● **Task**:
Answer these questions from the passage on the class of 2014 and technology:
1. Since what year has the Beloit College Mindset List been published every year?
2. Through what means did the conversation among the eLearning folks take place?
3. How old does the writer say they are?

Zac March, director of UM’s eLearning Initiative, sent out a link to an article on how the class of 2014 thinks about technology. This article is based, in part, on the Beloit College Mindset List, published every year since 1998.

What I thought was most interesting about the initial article from www.ecampusnews.com was the conversation it stimulated among the eLearning folks (even more interesting was the conversation took place through email).

Several folks commented on just how old the class of 2014 made them feel based on their mindset (myself included–at 36 years old, I graduated high school right when these students were born).

And yet, the phenomenon of students regularly communicating with each other is actually very old. What we find difficult to grasp is the speed at which students are able to communicate with each other (basically real-time communication all the time). In centuries past, people thought nothing of sending dozens, maybe hundreds of letters a month to their friends and family. The correspondence among America’s founding fathers alone fills numerous thick books and they were also busy running their own business interests and farms (not to mention our country).

● **Given data**:
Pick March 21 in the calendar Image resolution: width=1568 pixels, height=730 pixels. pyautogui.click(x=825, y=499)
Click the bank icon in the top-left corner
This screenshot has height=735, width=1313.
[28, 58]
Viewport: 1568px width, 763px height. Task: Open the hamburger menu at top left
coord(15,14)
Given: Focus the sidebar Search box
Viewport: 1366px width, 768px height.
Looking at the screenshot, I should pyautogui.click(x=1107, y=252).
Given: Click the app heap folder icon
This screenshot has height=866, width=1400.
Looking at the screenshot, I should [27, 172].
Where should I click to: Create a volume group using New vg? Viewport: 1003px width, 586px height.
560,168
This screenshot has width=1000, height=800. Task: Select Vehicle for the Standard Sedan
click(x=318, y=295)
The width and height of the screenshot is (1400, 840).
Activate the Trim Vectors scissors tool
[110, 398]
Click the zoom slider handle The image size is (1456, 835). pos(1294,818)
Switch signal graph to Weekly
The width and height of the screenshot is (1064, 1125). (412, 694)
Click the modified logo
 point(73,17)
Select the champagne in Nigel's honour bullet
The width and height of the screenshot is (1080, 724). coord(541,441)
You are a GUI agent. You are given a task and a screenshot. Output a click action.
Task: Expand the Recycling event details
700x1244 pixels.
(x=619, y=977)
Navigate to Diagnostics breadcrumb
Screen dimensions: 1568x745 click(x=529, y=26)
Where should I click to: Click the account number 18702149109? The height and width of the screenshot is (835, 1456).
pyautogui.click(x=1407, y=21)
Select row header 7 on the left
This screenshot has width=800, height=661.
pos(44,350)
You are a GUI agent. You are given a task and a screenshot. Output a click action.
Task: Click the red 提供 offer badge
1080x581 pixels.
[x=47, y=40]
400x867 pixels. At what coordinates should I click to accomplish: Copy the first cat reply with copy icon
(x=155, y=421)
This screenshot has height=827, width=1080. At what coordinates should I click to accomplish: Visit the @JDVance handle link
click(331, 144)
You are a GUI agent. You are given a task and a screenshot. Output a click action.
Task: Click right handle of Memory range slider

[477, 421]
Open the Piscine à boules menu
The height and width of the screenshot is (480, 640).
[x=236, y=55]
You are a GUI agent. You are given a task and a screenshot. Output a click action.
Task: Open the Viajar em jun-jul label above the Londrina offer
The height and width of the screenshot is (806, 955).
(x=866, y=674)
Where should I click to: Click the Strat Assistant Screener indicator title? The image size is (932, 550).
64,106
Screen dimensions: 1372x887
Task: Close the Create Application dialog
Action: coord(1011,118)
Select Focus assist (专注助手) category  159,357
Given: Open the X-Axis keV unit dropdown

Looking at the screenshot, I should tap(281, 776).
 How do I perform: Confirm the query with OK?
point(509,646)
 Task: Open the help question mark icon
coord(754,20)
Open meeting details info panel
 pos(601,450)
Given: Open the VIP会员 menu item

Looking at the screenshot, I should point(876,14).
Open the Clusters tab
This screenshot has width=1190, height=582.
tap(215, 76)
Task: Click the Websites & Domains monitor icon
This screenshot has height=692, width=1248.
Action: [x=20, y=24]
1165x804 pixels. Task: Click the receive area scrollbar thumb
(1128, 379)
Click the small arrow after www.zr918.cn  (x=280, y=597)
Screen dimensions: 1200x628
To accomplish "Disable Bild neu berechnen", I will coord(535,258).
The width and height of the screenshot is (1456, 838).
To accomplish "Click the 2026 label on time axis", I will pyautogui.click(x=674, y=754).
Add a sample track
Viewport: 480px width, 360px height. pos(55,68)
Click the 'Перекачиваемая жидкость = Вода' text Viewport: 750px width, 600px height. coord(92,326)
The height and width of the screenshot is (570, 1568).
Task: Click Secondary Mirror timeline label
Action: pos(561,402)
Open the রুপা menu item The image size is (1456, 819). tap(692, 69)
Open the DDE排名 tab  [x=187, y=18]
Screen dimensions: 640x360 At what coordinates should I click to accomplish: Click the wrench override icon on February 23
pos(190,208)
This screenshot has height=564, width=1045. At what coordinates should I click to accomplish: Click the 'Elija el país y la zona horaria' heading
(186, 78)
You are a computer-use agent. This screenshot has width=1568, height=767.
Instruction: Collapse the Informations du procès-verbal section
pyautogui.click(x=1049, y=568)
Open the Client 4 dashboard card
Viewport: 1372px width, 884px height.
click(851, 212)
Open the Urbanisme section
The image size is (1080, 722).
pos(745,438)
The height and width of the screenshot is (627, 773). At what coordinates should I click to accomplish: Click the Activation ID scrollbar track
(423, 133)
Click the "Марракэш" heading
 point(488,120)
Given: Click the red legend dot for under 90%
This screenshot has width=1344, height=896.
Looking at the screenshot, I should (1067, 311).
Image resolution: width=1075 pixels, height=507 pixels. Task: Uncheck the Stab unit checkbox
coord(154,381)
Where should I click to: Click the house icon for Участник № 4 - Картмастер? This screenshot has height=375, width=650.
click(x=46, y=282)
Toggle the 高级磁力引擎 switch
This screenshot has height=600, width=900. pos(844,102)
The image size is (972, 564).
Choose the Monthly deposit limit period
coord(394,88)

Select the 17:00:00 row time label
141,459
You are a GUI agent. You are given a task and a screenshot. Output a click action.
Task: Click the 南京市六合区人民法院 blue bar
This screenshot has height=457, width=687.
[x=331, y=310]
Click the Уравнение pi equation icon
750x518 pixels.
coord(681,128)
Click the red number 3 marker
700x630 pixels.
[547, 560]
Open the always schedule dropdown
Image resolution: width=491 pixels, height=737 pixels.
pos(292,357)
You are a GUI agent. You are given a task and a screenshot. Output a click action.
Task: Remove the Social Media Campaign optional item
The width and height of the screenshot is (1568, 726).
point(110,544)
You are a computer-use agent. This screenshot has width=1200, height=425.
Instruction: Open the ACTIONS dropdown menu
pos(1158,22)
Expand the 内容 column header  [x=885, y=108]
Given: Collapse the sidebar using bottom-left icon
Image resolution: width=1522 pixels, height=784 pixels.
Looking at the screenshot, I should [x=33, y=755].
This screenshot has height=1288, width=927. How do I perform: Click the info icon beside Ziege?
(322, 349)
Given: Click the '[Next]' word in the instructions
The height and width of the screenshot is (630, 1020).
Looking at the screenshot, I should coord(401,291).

● **Completed task**:
1. 1998
2. Email
3. 36 years old